> _Exercise prompt_: Please report each line of the data below that contains "price".

[Data entries]

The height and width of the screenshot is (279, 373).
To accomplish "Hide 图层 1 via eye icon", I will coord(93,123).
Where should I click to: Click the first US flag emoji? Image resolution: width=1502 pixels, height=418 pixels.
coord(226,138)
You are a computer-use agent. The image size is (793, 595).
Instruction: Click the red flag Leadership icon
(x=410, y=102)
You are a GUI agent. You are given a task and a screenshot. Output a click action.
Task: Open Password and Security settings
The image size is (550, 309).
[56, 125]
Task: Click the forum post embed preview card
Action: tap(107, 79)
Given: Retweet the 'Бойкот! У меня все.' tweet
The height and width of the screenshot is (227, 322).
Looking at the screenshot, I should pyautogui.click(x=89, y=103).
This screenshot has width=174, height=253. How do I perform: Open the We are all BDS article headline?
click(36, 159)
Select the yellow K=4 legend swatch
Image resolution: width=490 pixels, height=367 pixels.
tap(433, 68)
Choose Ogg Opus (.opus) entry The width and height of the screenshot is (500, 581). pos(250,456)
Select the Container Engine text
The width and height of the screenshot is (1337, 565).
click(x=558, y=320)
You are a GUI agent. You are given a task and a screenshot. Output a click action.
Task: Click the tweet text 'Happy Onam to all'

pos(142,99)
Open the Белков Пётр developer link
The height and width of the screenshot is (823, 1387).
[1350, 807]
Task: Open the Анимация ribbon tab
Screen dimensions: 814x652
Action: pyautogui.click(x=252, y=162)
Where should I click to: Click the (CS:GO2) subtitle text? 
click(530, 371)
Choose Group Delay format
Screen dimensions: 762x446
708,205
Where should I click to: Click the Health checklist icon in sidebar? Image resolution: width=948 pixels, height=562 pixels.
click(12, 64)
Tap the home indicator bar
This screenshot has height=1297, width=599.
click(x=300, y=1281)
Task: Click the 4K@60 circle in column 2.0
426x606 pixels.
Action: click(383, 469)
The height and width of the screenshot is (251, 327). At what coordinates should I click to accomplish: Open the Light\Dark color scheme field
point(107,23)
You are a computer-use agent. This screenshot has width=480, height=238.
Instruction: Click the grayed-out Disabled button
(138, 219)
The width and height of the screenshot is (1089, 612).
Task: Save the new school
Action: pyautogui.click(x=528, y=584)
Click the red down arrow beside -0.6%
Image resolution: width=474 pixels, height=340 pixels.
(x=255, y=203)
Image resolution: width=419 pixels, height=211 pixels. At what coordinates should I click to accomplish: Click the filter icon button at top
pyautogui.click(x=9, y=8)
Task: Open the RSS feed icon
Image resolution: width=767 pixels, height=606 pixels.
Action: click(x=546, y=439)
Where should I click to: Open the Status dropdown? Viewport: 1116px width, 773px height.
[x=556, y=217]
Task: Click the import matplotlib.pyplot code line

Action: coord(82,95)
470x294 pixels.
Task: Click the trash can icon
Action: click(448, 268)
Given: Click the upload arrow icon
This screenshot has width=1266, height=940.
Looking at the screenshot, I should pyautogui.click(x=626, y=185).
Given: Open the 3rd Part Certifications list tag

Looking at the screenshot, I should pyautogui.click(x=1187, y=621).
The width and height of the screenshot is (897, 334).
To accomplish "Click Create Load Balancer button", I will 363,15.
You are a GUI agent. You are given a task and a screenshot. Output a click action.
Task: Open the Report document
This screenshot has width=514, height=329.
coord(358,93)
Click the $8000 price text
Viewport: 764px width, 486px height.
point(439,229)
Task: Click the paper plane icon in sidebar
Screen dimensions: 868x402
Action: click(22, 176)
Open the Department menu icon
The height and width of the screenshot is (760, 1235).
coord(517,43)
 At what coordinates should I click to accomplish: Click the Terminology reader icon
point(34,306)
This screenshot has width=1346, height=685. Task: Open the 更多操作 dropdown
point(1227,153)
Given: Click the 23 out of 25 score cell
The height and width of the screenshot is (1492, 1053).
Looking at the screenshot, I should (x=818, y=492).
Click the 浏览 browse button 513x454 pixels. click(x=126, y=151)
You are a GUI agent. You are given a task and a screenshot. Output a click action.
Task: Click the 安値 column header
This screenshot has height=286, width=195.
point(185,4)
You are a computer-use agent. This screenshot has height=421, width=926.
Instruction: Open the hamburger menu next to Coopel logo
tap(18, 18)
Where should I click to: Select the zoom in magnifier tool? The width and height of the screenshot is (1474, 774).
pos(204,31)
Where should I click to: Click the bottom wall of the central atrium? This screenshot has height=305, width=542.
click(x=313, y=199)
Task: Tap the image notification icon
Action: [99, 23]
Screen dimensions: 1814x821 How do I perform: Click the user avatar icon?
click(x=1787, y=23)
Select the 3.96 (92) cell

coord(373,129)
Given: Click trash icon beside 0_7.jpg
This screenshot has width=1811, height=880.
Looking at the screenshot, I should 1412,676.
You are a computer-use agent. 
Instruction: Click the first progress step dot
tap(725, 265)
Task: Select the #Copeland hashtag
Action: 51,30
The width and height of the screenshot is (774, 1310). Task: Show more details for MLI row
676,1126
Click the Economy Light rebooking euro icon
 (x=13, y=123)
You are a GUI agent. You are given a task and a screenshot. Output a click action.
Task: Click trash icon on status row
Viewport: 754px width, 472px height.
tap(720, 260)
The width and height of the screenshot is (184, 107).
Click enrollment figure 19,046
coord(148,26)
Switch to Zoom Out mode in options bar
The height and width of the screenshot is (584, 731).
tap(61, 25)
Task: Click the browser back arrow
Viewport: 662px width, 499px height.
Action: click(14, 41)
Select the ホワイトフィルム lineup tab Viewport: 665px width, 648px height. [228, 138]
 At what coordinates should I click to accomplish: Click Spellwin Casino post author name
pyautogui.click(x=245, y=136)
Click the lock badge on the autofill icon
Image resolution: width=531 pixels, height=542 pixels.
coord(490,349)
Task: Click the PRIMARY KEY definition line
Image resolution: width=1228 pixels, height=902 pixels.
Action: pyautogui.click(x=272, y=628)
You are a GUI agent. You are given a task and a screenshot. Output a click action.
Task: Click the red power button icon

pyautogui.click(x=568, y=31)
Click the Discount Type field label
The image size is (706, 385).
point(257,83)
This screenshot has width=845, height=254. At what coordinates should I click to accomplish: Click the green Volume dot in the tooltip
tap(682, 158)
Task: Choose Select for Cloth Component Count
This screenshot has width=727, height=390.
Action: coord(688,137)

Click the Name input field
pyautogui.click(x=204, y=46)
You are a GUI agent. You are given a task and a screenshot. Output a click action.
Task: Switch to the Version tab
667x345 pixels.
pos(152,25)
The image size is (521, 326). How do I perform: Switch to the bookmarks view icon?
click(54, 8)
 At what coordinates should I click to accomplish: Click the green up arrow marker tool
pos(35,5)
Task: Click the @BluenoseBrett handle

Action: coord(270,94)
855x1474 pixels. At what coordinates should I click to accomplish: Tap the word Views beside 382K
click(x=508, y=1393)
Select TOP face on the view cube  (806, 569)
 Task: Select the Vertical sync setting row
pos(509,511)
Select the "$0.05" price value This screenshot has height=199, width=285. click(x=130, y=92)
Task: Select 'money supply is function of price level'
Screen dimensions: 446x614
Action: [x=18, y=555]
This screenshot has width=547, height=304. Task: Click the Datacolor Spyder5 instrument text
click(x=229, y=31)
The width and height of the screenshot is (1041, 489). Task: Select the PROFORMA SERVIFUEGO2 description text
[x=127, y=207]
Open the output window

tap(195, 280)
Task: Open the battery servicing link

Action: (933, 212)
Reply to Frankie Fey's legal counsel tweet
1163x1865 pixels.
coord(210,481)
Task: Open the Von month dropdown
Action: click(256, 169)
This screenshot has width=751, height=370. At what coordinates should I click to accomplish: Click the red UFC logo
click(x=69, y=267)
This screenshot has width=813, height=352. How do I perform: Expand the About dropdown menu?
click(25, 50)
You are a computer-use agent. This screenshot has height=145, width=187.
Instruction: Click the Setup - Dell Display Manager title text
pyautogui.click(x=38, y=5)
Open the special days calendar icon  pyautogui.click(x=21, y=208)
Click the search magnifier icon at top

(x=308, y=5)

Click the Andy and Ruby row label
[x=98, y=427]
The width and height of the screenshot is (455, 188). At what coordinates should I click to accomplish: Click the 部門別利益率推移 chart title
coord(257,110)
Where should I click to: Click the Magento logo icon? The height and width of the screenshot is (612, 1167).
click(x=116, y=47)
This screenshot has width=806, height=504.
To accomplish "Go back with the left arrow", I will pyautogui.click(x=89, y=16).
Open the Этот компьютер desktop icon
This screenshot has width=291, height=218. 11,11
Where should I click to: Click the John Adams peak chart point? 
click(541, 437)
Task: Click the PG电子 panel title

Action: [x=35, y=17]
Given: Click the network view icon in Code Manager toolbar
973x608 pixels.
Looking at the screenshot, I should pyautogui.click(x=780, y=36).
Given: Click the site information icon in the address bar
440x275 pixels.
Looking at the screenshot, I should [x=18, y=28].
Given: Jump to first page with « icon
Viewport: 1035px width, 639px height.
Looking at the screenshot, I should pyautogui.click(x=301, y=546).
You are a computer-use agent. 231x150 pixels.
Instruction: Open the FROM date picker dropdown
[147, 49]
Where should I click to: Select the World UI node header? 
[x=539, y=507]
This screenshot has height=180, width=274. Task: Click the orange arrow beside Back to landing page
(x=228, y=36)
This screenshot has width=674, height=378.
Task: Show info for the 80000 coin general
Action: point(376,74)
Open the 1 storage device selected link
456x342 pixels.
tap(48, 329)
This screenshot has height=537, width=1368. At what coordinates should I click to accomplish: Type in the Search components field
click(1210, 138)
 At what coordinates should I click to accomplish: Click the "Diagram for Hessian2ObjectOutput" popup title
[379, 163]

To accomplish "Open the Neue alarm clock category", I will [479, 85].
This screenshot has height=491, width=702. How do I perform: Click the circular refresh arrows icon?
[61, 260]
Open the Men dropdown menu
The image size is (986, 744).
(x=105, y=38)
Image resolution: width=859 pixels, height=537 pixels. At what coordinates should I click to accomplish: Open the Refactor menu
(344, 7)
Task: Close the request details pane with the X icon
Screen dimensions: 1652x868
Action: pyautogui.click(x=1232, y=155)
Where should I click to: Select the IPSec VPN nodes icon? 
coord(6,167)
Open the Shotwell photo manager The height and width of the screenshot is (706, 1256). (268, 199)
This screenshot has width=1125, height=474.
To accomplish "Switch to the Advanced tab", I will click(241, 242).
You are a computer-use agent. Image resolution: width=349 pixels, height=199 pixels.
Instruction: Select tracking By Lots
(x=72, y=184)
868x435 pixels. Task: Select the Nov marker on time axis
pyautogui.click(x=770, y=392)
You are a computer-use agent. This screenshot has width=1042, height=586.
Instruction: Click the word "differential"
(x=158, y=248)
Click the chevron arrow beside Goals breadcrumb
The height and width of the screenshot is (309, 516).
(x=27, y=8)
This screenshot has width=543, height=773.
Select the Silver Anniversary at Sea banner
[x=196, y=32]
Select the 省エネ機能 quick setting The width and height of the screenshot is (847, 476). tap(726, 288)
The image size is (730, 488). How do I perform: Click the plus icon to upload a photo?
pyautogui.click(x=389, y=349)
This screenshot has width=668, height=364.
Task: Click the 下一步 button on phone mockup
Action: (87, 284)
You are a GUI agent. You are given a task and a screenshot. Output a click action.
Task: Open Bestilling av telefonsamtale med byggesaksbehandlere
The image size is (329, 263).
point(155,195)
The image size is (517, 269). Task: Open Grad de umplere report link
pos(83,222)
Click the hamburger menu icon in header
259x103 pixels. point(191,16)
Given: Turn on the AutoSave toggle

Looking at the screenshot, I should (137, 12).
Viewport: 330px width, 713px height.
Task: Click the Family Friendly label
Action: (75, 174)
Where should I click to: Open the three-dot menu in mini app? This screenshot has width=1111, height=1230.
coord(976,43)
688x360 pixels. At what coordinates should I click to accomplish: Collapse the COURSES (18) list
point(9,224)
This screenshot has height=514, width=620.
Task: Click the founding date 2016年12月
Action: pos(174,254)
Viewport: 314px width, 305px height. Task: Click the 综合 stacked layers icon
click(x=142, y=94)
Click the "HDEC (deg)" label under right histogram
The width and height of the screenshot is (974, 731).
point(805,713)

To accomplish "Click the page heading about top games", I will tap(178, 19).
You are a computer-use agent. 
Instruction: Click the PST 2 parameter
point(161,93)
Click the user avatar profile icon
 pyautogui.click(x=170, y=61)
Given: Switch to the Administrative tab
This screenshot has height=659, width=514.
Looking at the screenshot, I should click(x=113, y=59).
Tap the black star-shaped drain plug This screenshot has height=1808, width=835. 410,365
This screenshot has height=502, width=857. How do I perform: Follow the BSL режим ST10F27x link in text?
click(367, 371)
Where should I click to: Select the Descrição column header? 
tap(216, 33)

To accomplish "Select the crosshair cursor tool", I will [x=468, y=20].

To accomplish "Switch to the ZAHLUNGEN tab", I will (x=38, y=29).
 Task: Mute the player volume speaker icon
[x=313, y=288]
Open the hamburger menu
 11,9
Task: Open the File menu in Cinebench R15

> _Written response_:
Click the $8000 price text
Select the "$0.05" price value This screenshot has height=199, width=285. click(x=130, y=92)
Task: Select 'money supply is function of price level'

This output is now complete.